PDI would become part of the Unlisted market, where shareholders can trade their shares through the internet. Craig says PDI could list on the main NZX market if the shareholders wanted, and the life of the fund could be 10-15 years when the farms are sold. "It's like a bond; in the end, investors want their money back." PDI has just completed a roadshow of the country and Craig says the interest was strong in the provinces "where they understand dairying and the impact it has locally".
"There are retired farmers who still wish to be involved," he says. "A lot of people in the city think dairying is all about capital gain when you sell the farm; they are surprised when they realise they can get 6 per cent income out of a farm if it doesn't have any debt."
Based on the 2010-11 production season, dairy returns were $11.6 billion, or 72 per cent of all farm gate value of $16 billion. Sheep products (lamb, mutton and wool) were worth $3 billion and beef $1.2 billion.
Business and Economic Research Limited (Berl) calculated the gross domestic product (GDP) contribution of pasture-based products equalled $24.5 billion, or 12.2 per cent of the total New Zealand economy for the June 2011 year.

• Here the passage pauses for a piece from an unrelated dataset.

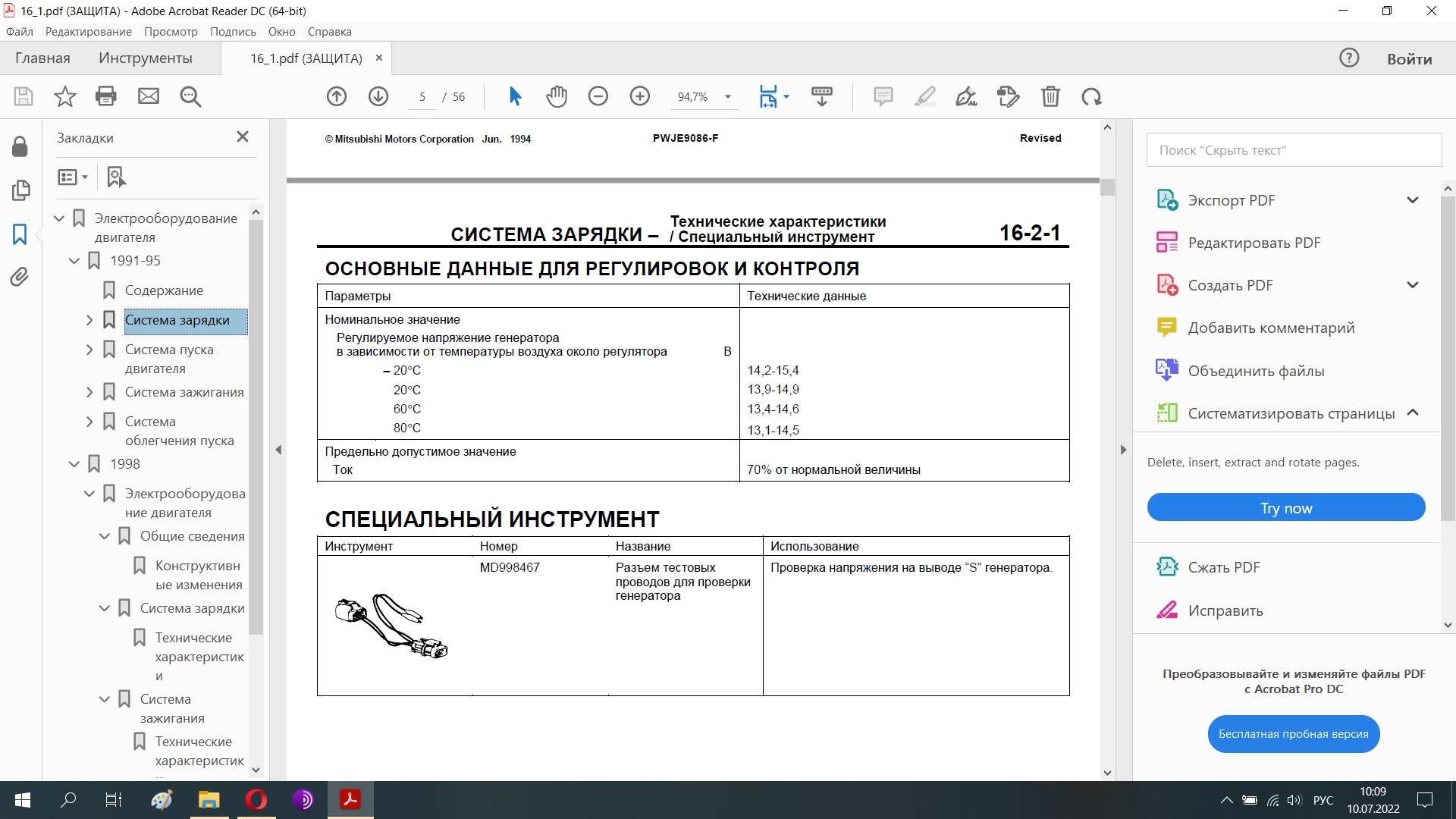
Task: Go to next page arrow
Action: tap(378, 96)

A PDI analysis reported a 200ha dairy farm milking 620 cows and producing 260, 400kg of milk solids a year created income of $1.83 million. Last year's milk price was a record $7.60 a kilogram.
Farm working expenses was nearly $980,000, leaving a cash-operating surplus of $850,000 and a gross dairy operating profit of almost $685,000 ($3421 p/ha). The value of the farm was $10.5 million.

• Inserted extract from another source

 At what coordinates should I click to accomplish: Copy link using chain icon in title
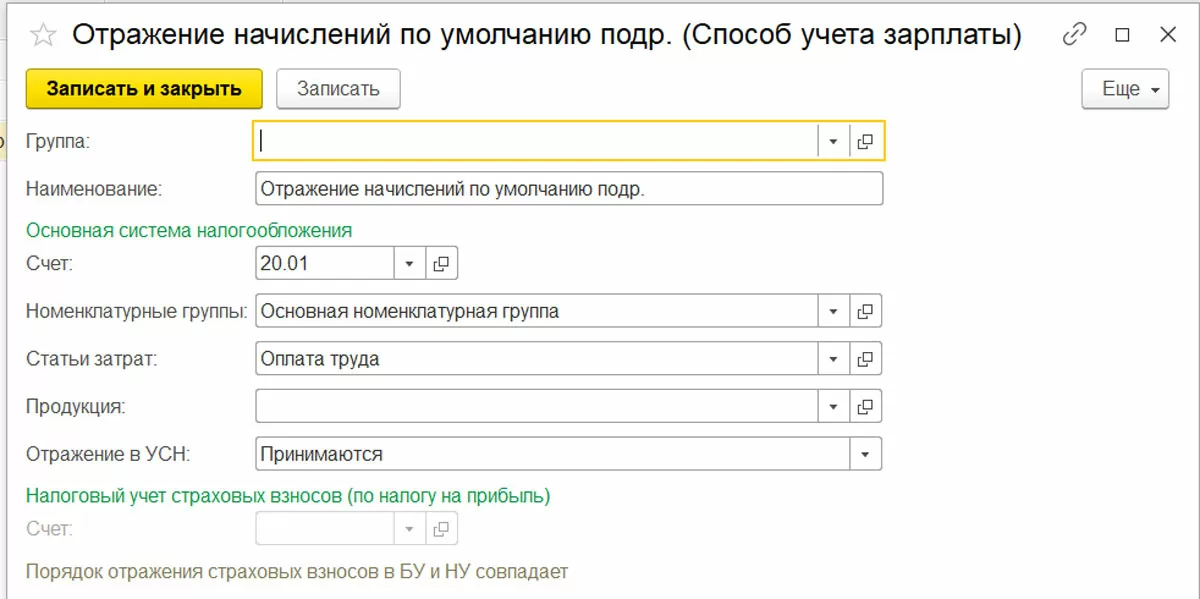[x=1075, y=35]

PDI has enlisted Feilding-based MyFarm to identify suitable farms, in Canterbury, Otago and Southland, and then manage the dairying operations. With farmers concentrating on reducing debt, the value of dairy farms at present is 21 per cent below the 2008 peak.
MyFarm already owns 47 properties, including 35 in Southland, that cover a total of 13,369ha and run 31,600 cows and 25,000 lambs.
MyFarm has estimated that global demand for internationally traded milk will rise 41 per cent in the 10 years to 2019. Wealthier middle-class populations in developing regions such as China, South East Asia, North Africa and Middle East are consuming more dairy products.
PDI and MyFarm aim to buy farms in the range of 200-250ha and milking about 700 cows on each of them. Overseas ownership will be restricted to less than 25 per cent of funds invested in each farm.
The PDI independent directors are chairman Malcolm Bailey, a director of Fonterra since 2004; John McDonald, past director of Rural Bank and Dairy Equity; and Alister Body, director of DairyNZ. Craig and Brian Cloughley are directors of Agri Capital Services, which will manage PDI's interests.